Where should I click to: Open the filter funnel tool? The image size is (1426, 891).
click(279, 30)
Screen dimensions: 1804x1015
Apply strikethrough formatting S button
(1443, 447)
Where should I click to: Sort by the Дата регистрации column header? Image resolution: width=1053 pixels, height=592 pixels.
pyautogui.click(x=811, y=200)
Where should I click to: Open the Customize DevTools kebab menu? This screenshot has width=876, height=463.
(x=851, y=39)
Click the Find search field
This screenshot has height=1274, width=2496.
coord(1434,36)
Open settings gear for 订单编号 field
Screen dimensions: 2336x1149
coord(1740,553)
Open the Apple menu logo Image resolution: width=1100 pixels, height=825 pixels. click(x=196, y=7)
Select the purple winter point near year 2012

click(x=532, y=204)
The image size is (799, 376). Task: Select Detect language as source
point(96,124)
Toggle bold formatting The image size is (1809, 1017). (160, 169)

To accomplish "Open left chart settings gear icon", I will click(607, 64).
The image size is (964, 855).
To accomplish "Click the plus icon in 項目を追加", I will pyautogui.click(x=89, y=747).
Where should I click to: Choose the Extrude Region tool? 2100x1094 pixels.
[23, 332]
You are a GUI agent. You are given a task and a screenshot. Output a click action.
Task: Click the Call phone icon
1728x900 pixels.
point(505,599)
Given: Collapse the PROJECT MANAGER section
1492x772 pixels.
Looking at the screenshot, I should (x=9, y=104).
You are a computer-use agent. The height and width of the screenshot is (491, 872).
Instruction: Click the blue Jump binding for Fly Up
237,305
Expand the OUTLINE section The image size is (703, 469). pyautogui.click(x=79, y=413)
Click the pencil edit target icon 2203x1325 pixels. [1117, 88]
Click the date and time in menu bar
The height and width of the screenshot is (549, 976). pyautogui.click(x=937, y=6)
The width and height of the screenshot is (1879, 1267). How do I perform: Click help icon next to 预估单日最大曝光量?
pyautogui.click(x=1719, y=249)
--
(TASK GOAL):
Everything from the line with "1492x772 pixels." through the last line of the data above, please return word for word, and no other line.

(ANSWER FOR THE TASK):
1492x772 pixels.
Looking at the screenshot, I should (x=9, y=104).
You are a computer-use agent. The height and width of the screenshot is (491, 872).
Instruction: Click the blue Jump binding for Fly Up
237,305
Expand the OUTLINE section The image size is (703, 469). pyautogui.click(x=79, y=413)
Click the pencil edit target icon 2203x1325 pixels. [1117, 88]
Click the date and time in menu bar
The height and width of the screenshot is (549, 976). pyautogui.click(x=937, y=6)
The width and height of the screenshot is (1879, 1267). How do I perform: Click help icon next to 预估单日最大曝光量?
pyautogui.click(x=1719, y=249)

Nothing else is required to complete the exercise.